▶ Data to process:

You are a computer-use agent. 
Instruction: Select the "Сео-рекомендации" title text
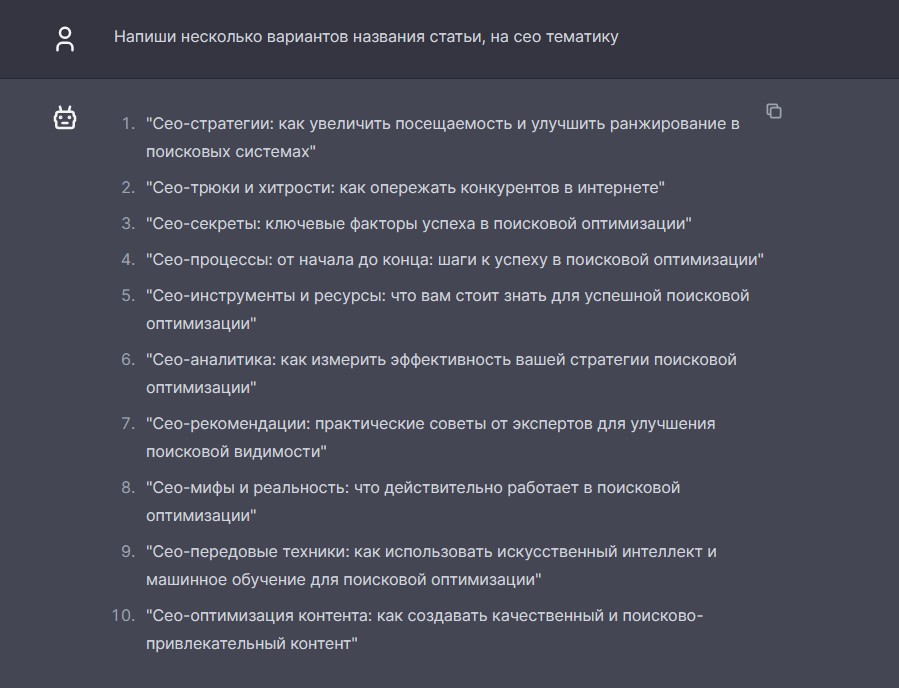(430, 424)
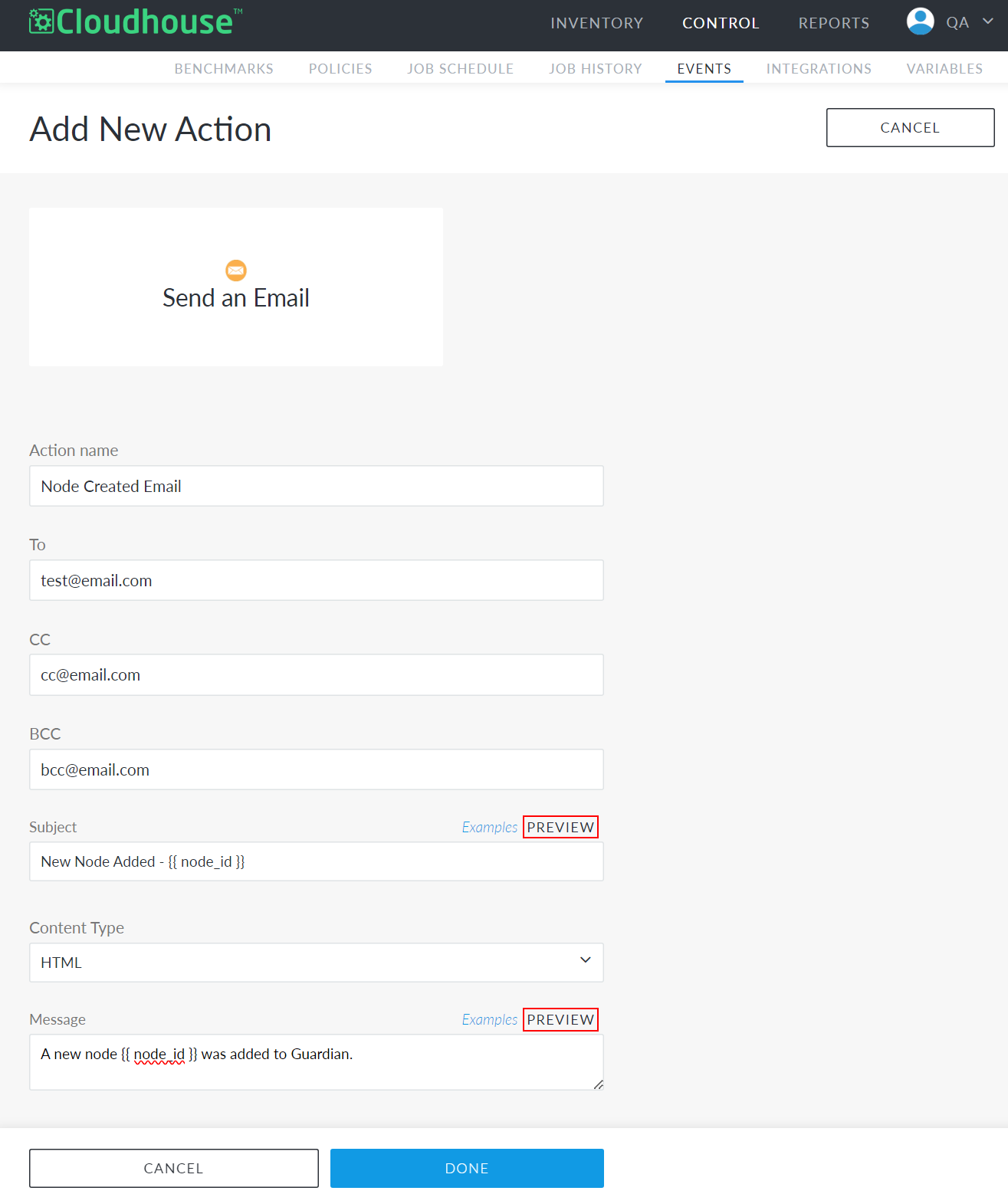Click the Cloudhouse gear logo icon
This screenshot has height=1194, width=1008.
(x=41, y=21)
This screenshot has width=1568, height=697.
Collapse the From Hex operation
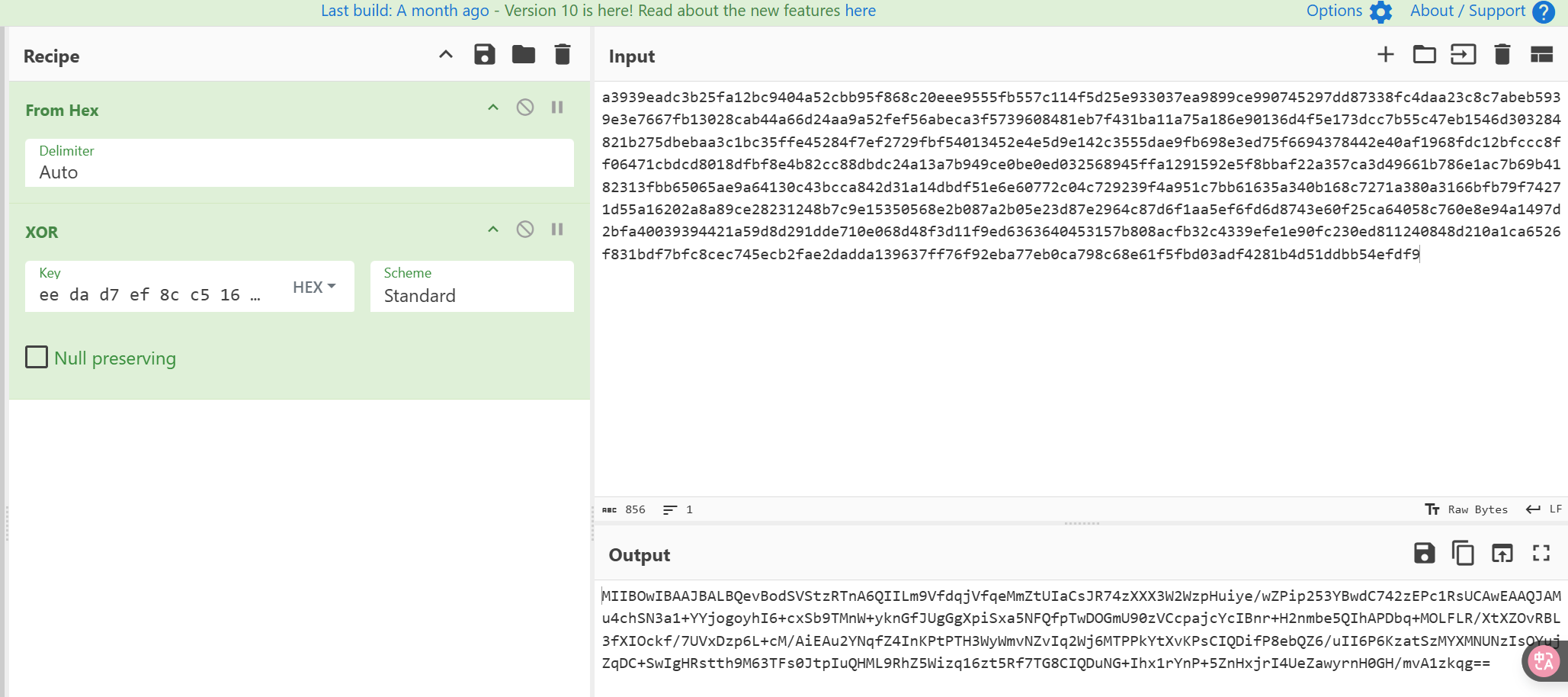click(493, 108)
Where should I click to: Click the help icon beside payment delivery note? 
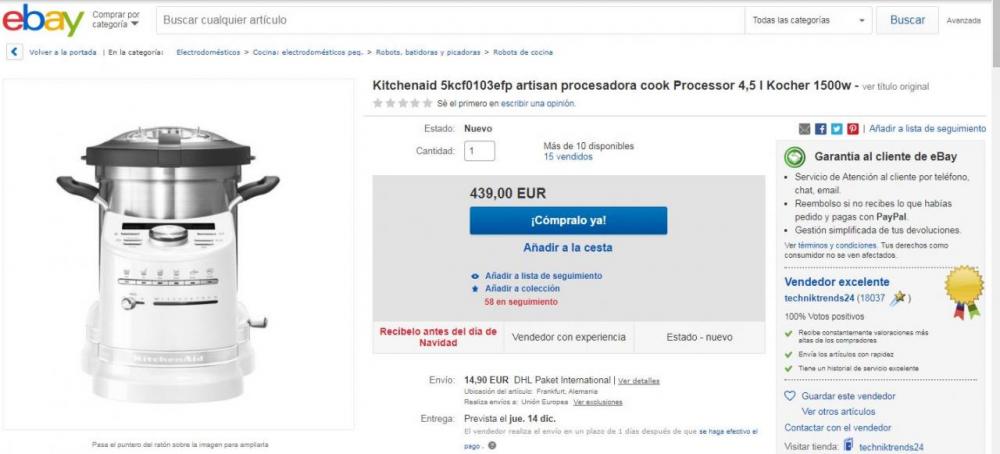[x=492, y=446]
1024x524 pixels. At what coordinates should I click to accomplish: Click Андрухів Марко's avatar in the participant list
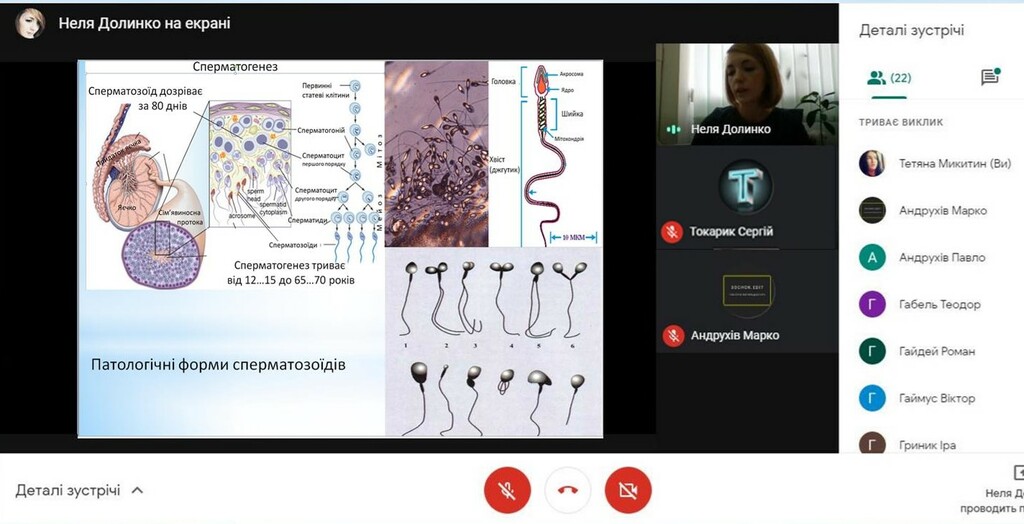872,210
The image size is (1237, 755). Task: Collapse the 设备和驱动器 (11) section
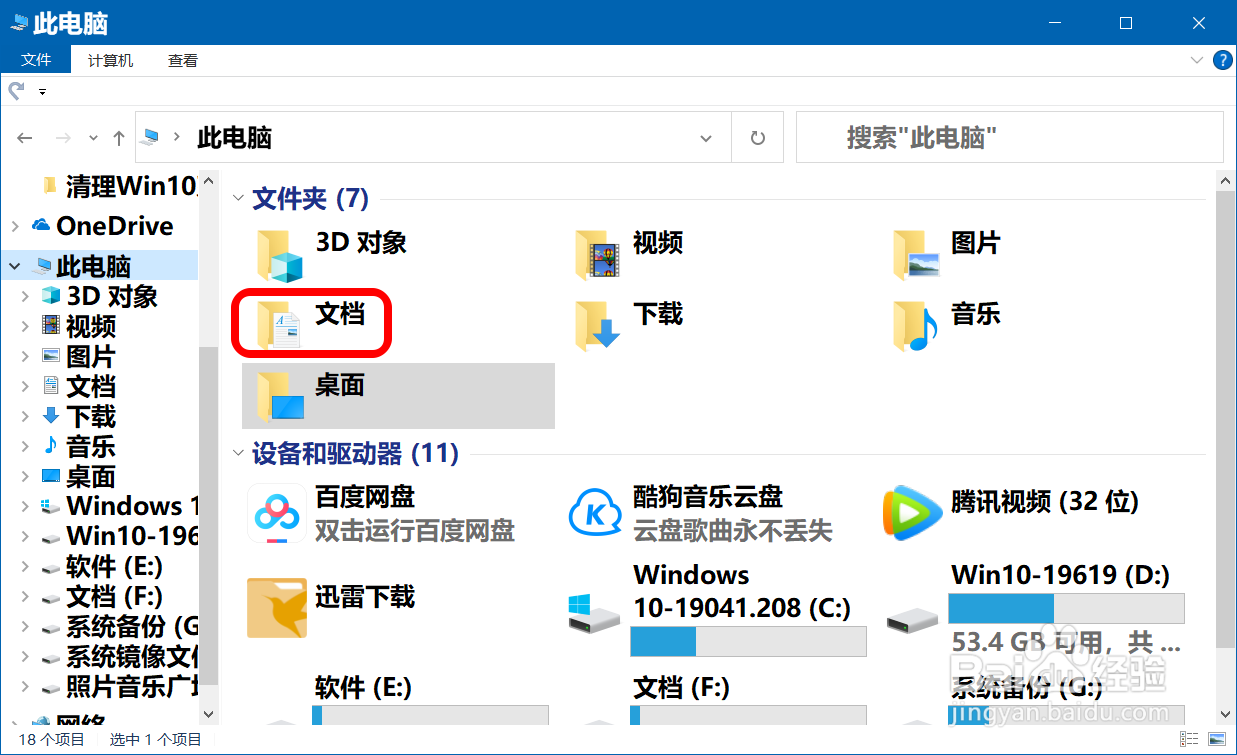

▶ What the task asks: Copy the final stretch of lines, starting at the one that holds "1024x524 pixels. At" and ending at the last line of the data, exactly; omit pictures.

▶ Solved exercise:
1024x524 pixels. At what coordinates should I click to accomplish: Click Андрухів Марко's avatar in the participant list
872,210
The image size is (1237, 755). Task: Collapse the 设备和驱动器 (11) section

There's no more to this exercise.